El año pasado me enganché a una serie de televisión. No suelo hacerlo, pero ocurrió. Se trata de Lost, Perdidos, esa historia de unos supervivientes de un accidente aéreo en una isla desierta. El final de la temporada de la serie, que transpiraba cierta improvisación, me enfureció. Rastreando por Internet conocí hipótesis de los guionistas, en connivencia con algunos fans, acerca de cuál podía ser el secreto de los misterios de la isla. (Por si alguien no sabe: desaparecen personas, aparecen osos polares —¡en una isla tropical!—, el tiempo no parece medirse como en el resto de los lugares, hay supervivientes anteriores o escotillas en mitad de la selva. En fin... mucho lío para que alguien no se tomara la molestia de crear un desenlace a la altura de mis expectativas. O eso, por lo menos, pensé entonces. Ya sabemos: lo peor de la ficción es, precisamente, salir de ella, acabar, resolver las cosas (o no hacerlo). Ninguna de las teorías que leí menguaron mi cabreo, más bien todo lo contrario, de modo que me prometí no dejarme embaucar más, renegar, volver la espalda a mi serie favorita. En fin...
Todo esto sólo sirve como introducción a una confesión que me fastidia tener que hacer: he vuelto a caer. Y no puedo evitar que me interesen los personajes, su destino y las extrañas cosas que les siguen ocurriendo en esa condenada isla en mitad de ninguna parte. Incluso encuentro muy guapos, todo un regalo para la vista, a un par de sus actores principales. Ay, creo que no tengo remedio.
Algún otro día hablamos de mis otras dos debilidades televisivas: A dos metros bajo tierra y House (sí, sí, yo también soy adicta al Doctor Borde). Ah, y si contamos a Lorenzo Milá, ya serían tres. Cielos, ¿me estaré vulgarizando?

4 de julio de 2006

Tierra de hielo




¿Habrá algo más fatal que este deseo
de irme a Islandia y recitar sus sagas,
de recorrer sus nieblas?
Son versos del poeta venezolano Eugenio Montejo

Yo también deseo ir a Islandia. Más después de estar allí. A varios miles de metros encima de Islandia, exactamente, como muestran las imágenes.

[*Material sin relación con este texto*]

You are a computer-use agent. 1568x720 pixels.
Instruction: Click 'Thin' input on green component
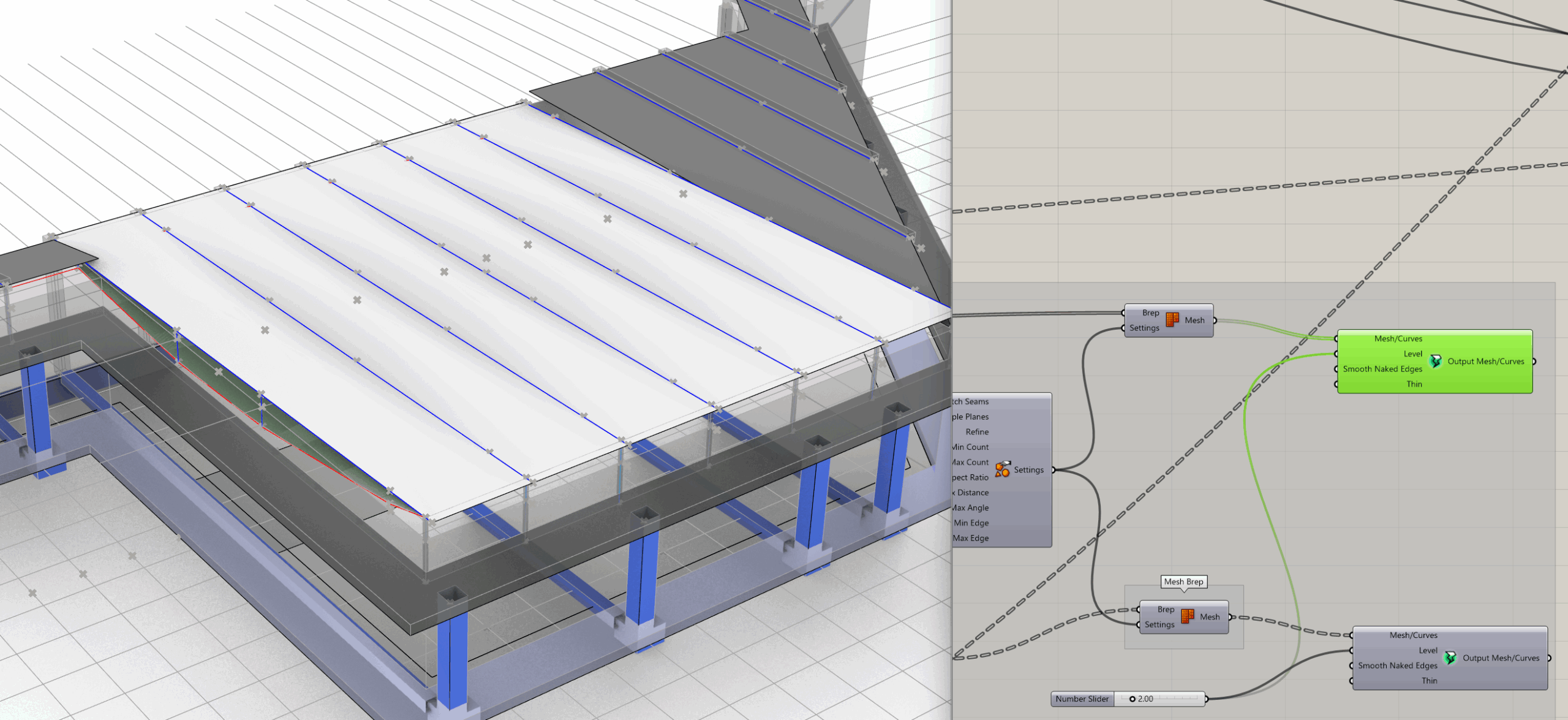(1414, 384)
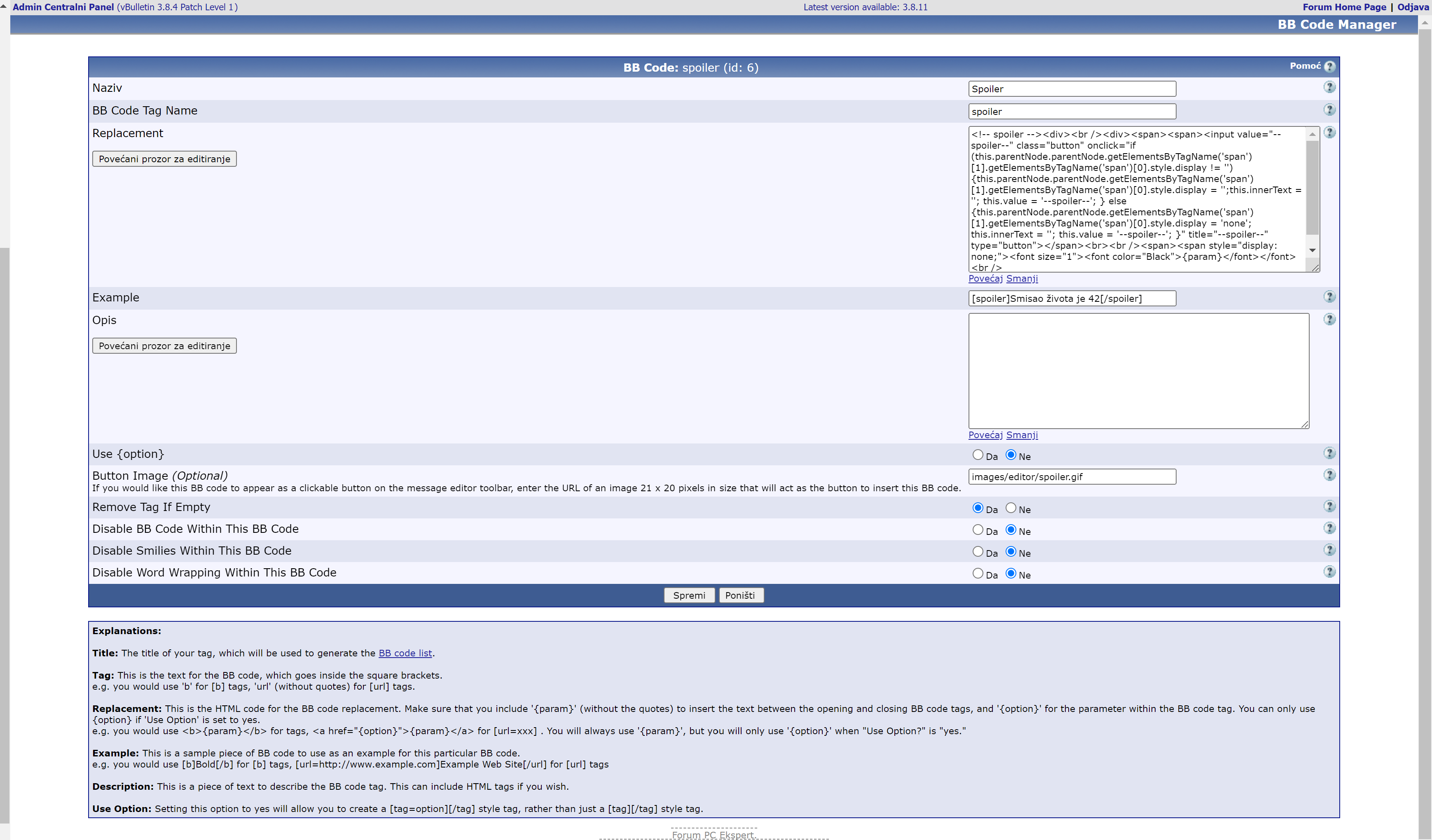Click help icon for Use {option} row
The image size is (1432, 840).
[x=1329, y=453]
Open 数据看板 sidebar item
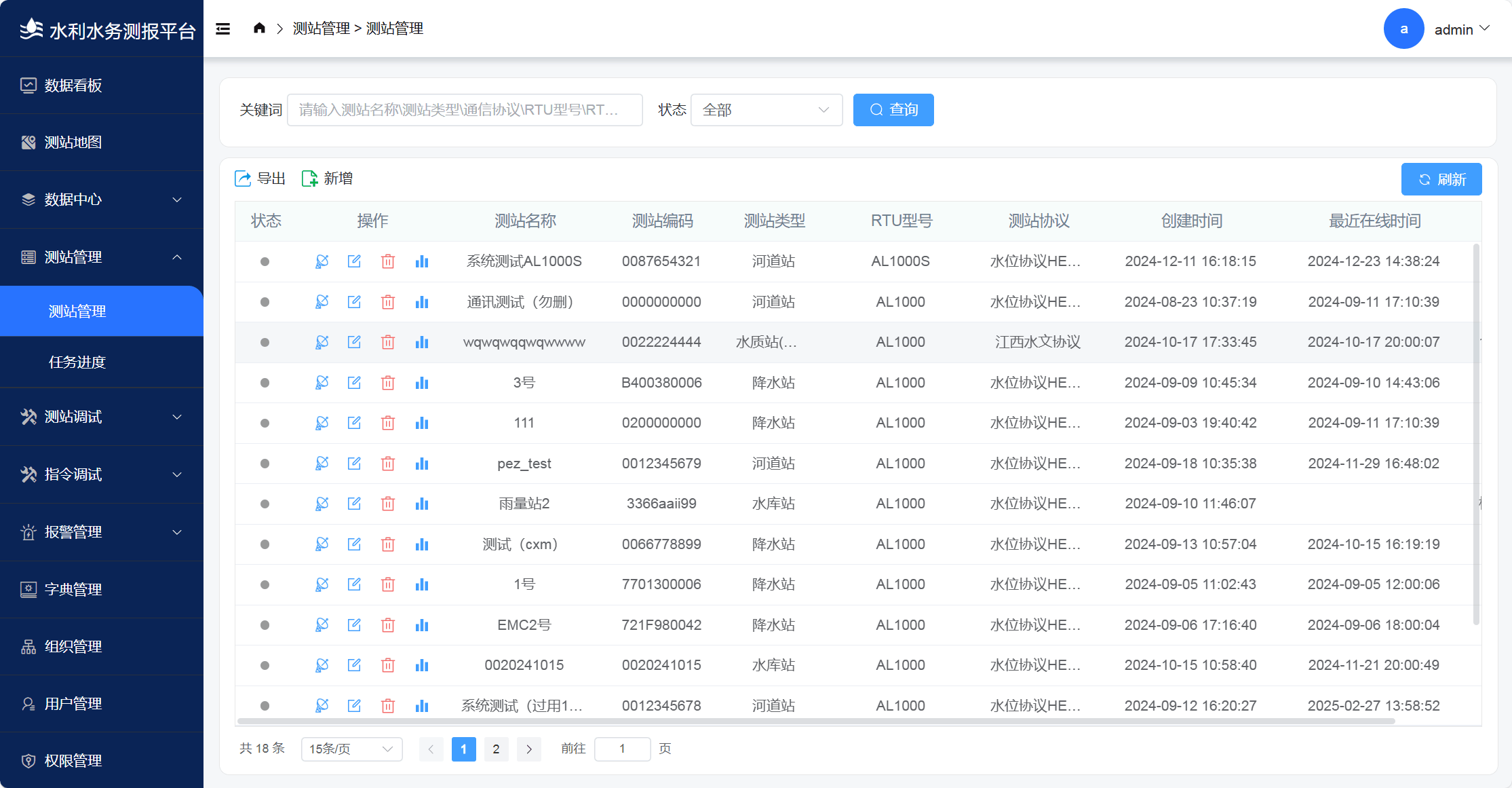 (73, 86)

También en mi vida lo hielos se resquebrajan.

3 de julio de 2006

Más allá


Mi hijo asegura que es un delfín, pero a mí me recuerda más bien al espectro de un delfín. ¿Será su radiografía? Eso estaría muy bien, porque significaría que mi hijo ve más allá de lo que es visible a los ojos: ve en el interior. O por lo menos, se lo imagina.